5. Solche (theoretisch allein denkbaren) Kostenerstattungsansprüche der Versicherten des Klägers gegen die jeweiligen Beklagten zu 2 ff. (in deren Rahmen das Verhalten des Vertragszahnarztes (insbesondere BSG vom 23.10.1996 - a.a.O. -), des Versicherten, der jeweiligen Krankenkasse und der Kassenzahnärztlichen Vereinigung zu prüfen und zu würdigen wäre) werden im Rechtsverhältnis zwischen dem Kläger und den Beklagten nicht geltend gemacht und sind nicht Streitgegenstand des anhängigen Verfahrens. Diese Ansprüche können vom Kläger auch mangels Aktivlegitimation nicht geltend gemacht werden, weil er nicht Anspruchsinhaber ist. Die Entscheidung über solche Ansprüche setzte eine Antragstellung der Versicherten bei der jeweiligen Krankenkassse und ein vorangegangenes Verwaltungsverfahren in diesem Rechtsverhältnis voraus.

6. Letztlich kann der Kläger einen Honoraranspruch gegen die Beklagte zu 1) oder einen sonstigen Vergütungsanspruch gegen die weiteren Beklagten nicht daraus ableiten, daß die von ihm erbrachten kieferorthopädischen Leistungen medizinisch notwendig waren und deshalb vergütet werden müßten. Dem steht entgegen, daß nach der ständigen Rechtsprechung des BSG im vertragsärztlichen System ein Vergütungsanspruch für gesetz- oder vertragswidrig erbrachte Leistungen nicht auf bereicherungsrechtliche Grundsätze mit dem Argument gestützt werden kann, diese Leistungen hätten ggfls. von anderen Ärzten oder Leistungserbringern erbracht und dann von der Kassenärztlichen Vereinigung und/oder den Krankenkassen ggfls. honoriert werden müssen (zuletzt BSG vom 29.01.1997 - 6 RKa 22/96 -).

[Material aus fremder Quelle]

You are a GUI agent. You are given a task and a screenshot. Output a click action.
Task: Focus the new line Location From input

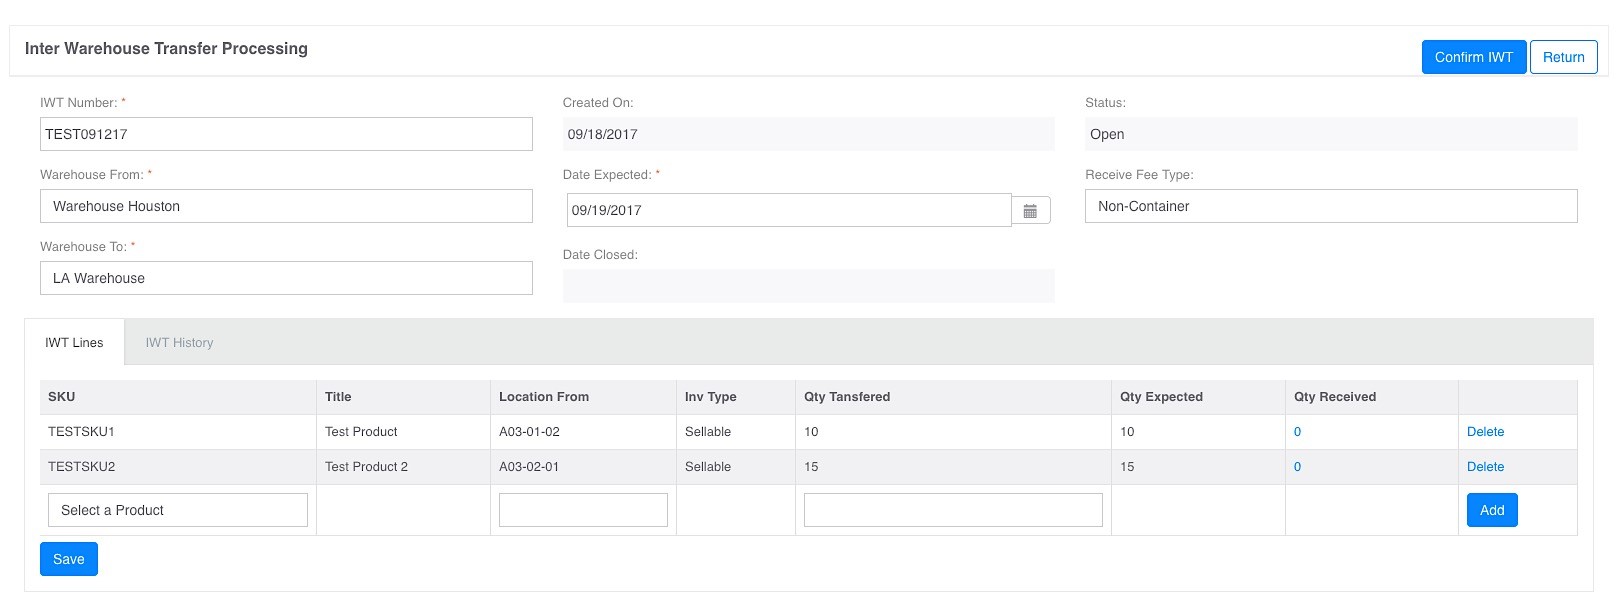click(x=583, y=510)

Auf die nach wie vor fehlende ordnungsgemäße vertragszahnärztliche Abrechnung der Leistungen durch den Kläger und die Rechtzeitigkeit der Abrechnung gegenüber der Beklagten zu 1) kommt es nach alledem nicht mehr an.

Die Kostenentscheidung beruht auf §§ 183 und 193 SGG.

Die Voraussetzungen für die Zulassung der Revision liegen nicht vor.